-- START OF SOURCE TEXT --

BV Scalar:
- did you determine if it under illuminates, as you suspected?
- was that on C-band, Ku, both?
- does it have any noticeable TI rejection, and is that even necessary any more?
- any clue why it's so big?
I have the C-band illumination where I want it, however adjusting this on any dish is at best a compromise. To maximize signal gain, you want to illuminate as much of the dish as possible. To minimize thermal noise you want to the feed's polar pattern response to be well down by the dish's rim. Reception is normally dictated by the ratio of these two, so tuning the illumination (sometimes referred to as setting the f/D) is often best accomplished by maximizing CNR. But this will be dependent on where one points the dish, because earth noise and rim rejection varies with elevation.
Because the Ku illumination cannot be easily adjusted independently with dual ortho feeds, the most accurate statement I can make is the Ku dual ortho setup on a Birdview is losing at least 2 dB from where it ideally would be, and almost certainly more. Resolving this more precisely would take a lot of futzing around and realigning multiple dishes using different feeds and LNBs. I had hoped to try a bit of this, but then I got buried with other projects and demands on my time.

-- END OF SOURCE TEXT --
-- START OF SOURCE DATA --

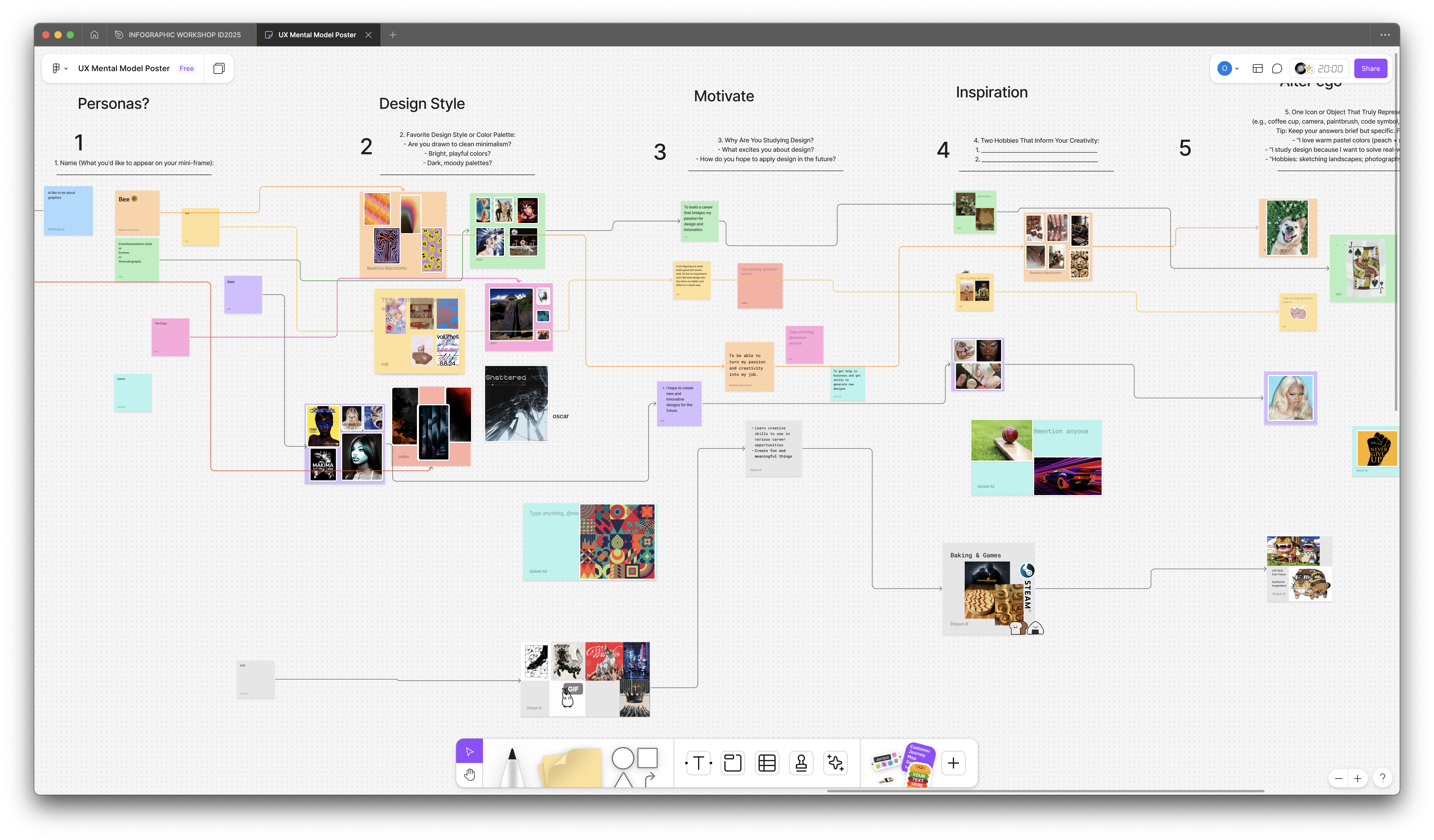Activate the purple Select arrow tool
The width and height of the screenshot is (1434, 840).
pyautogui.click(x=469, y=752)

-- END OF SOURCE DATA --

Resume the forum reply about feed illumination on the Birdview dish, starting right after its last sentence.

== RESULT OF THIS TASK ==
Some of the Ku loss is from the extended length of the dual ortho Ku waveguide. This is common in one manner or another to all dual orthos and corotors. Another common attribute for both types is the Ku feed lacks an effective scalar. My expectation is the Ku beam pattern is not well behaved and narrower than desired. These are interrelated and physical measurement with the equipment I have would be fairly difficult. Setting up a simulation would be the best way to get a theoretical handle on this, but I would only go to the trouble if I were contemplating modifications to the feed to improve the beam pattern.
Scalars provide a number of benefits, including the alignment of the fields, better pattern control and rear lobe rejection. A larger scalar is easier to model and should provide better E&M characteristics. Of course the bigger it is the more shadowing it causes, but that's a very miniscule effect for typical dish/scalar dimensions. I presume smaller scalars came about because the performance loss is small compared to the reduction in fabrication costs.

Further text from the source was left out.